Laser-inflicted Injury of Zebrafish Embryonic Skeletal Muscle
- Otten, C., and Abdelilah-Seyfried, S.
- Journal of visualized experiments : JoVE (71): e4351 (Journal)
- Registered Authors
- Abdelilah-Seyfried, Salim
- MeSH Terms
- Models, Animal
- Muscle, Skeletal/embryology
- Muscle, Skeletal/injuries*
- Muscle, Skeletal/physiology
- 23407156 Full text @ J. Vis. Exp.
Various experimental approaches have been used in mouse to induce muscle injury with the aim to study muscle regeneration, including myotoxin injections (bupivacaine, cardiotoxin or notexin), muscle transplantations (denervation-devascularization induced regeneration), intensive exercise, but also murine muscular dystrophy models such as the mdx mouse (for a review of these approaches see 1). In zebrafish, genetic approaches include mutants that exhibit muscular dystrophy phenotypes (such as runzel or sapje) and antisense oligonucleotide morpholinos that block the expression of dystrophy-associated genes. Besides, chemical approaches are also possible, e.g. with Galanthamine, a chemical compound inhibiting acetylcholinesterase, thereby resulting in hypercontraction, which eventually leads to muscular dystrophy. However, genetic and pharmacological approaches generally affect all muscles within an individual, whereas the extent of physically inflicted injuries are more easily controlled spatially and temporally. Localized physical injury allows the assessment of contralateral muscle as an internal control. Indeed, we recently used laser-mediated cell ablation to study skeletal muscle regeneration in the zebrafish embryo, while another group recently reported the use of a two-photon laser (822 nm) to damage very locally the plasma membrane of individual embryonic zebrafish muscle cells.

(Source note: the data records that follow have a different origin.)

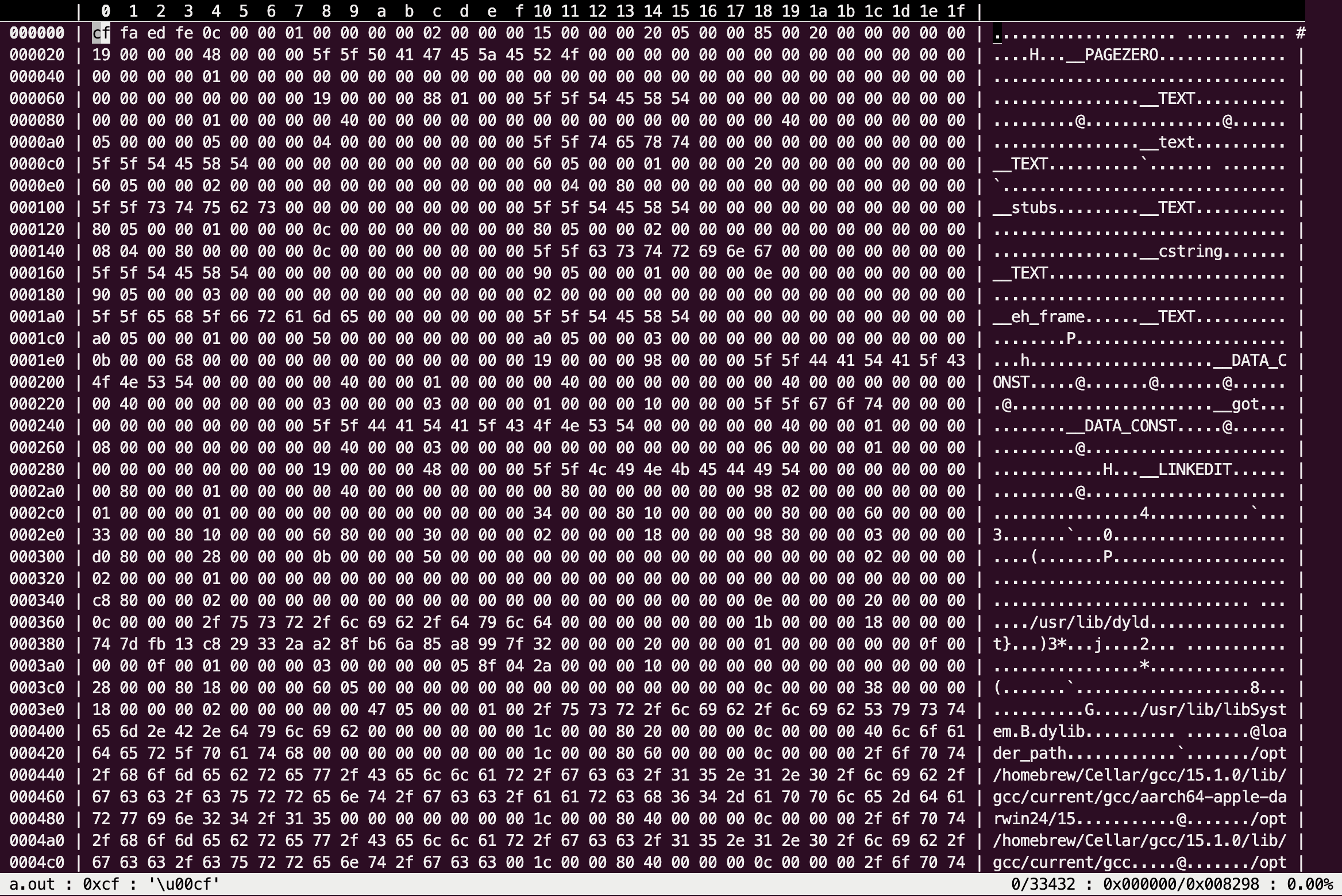Click the __eh_frame text in ASCII pane
The height and width of the screenshot is (896, 1342).
pos(1039,317)
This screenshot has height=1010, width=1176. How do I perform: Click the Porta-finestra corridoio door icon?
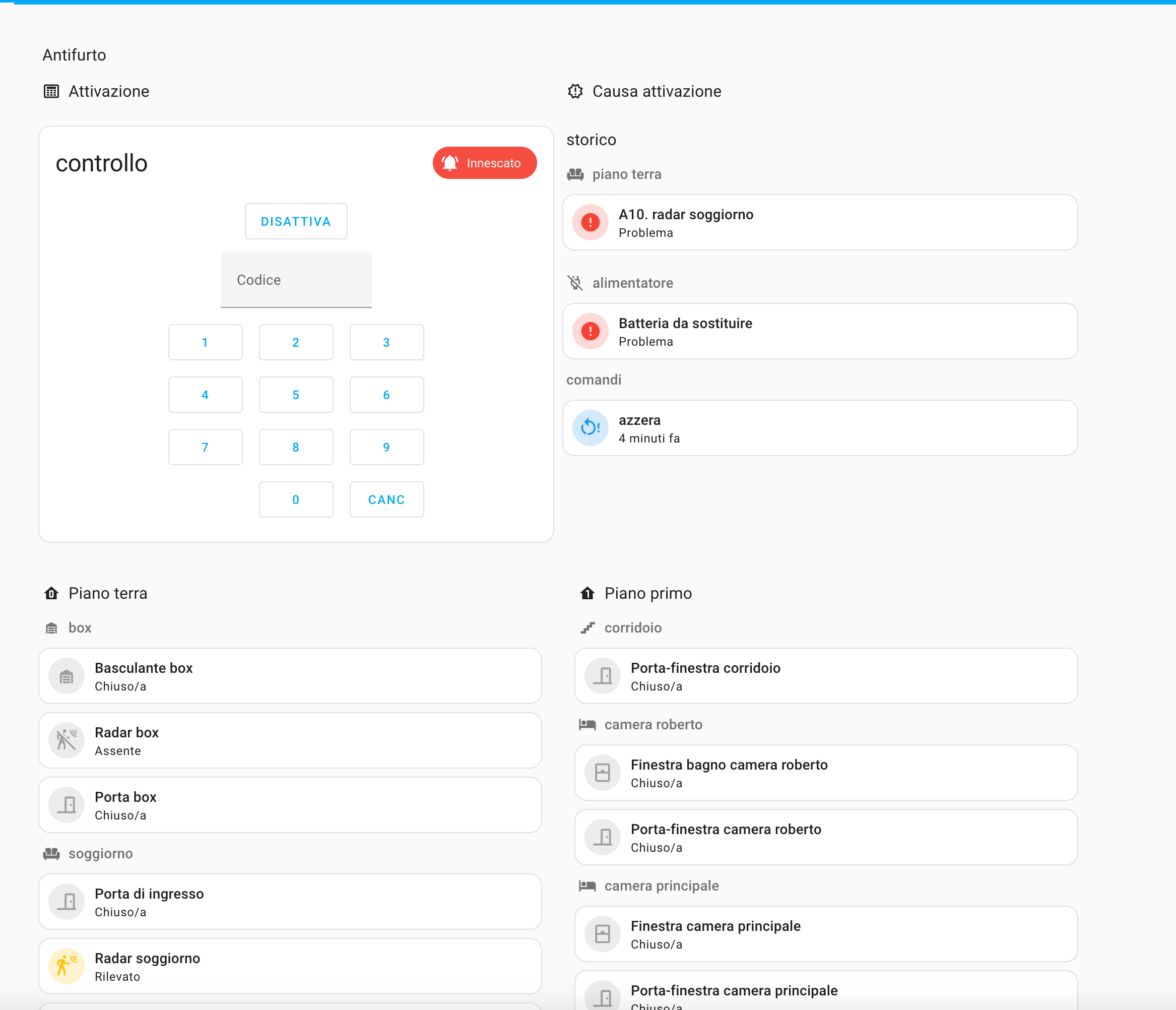[x=603, y=676]
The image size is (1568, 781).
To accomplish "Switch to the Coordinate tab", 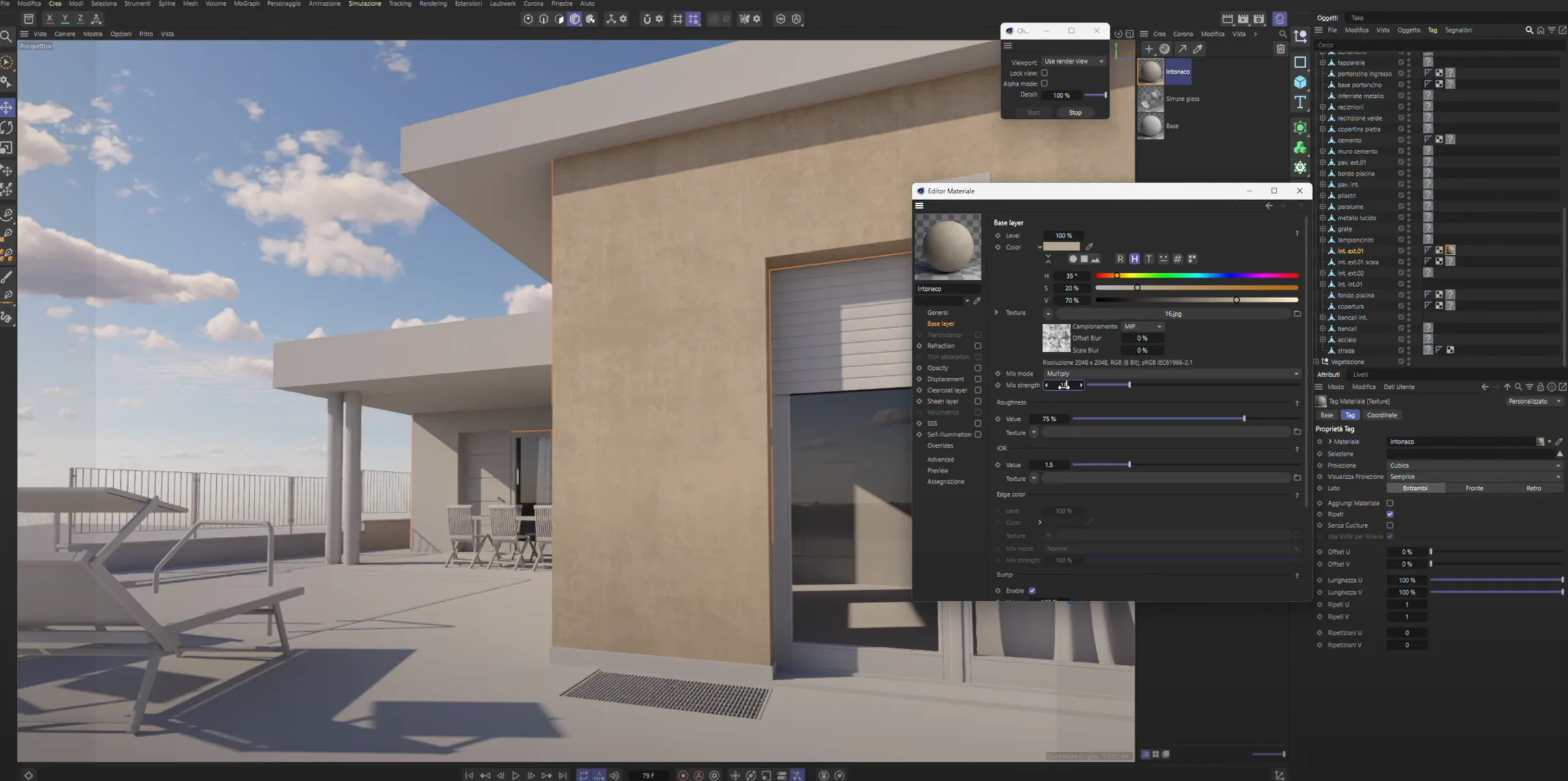I will (1381, 415).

Here, we report a method for using the micropoint laser (Andor Technology) for skeletal muscle cell injury in the zebrafish embryo. The micropoint laser is a high energy laser which is suitable for targeted cell ablation at a wavelength of 435 nm. The laser is connected to a microscope (in our setup, an optical microscope from Zeiss) in such a way that the microscope can be used at the same time for focusing the laser light onto the sample and for visualizing the effects of the wounding (brightfield or fluorescence). The parameters for controlling laser pulses include wavelength, intensity, and number of pulses.
Due to its transparency and external embryonic development, the zebrafish embryo is highly amenable for both laser-induced injury and for studying the subsequent recovery. Between 1 and 2 days post-fertilization, somitic skeletal muscle cells progressively undergo maturation from anterior to posterior due to the progression of somitogenesis from the trunk to the tail. At these stages, embryos spontaneously twitch and initiate swimming. The zebrafish has recently been recognized as an important vertebrate model organism for the study of tissue regeneration, as many types of tissues (cardiac, neuronal, vascular etc.) can be regenerated after injury in the adult zebrafish.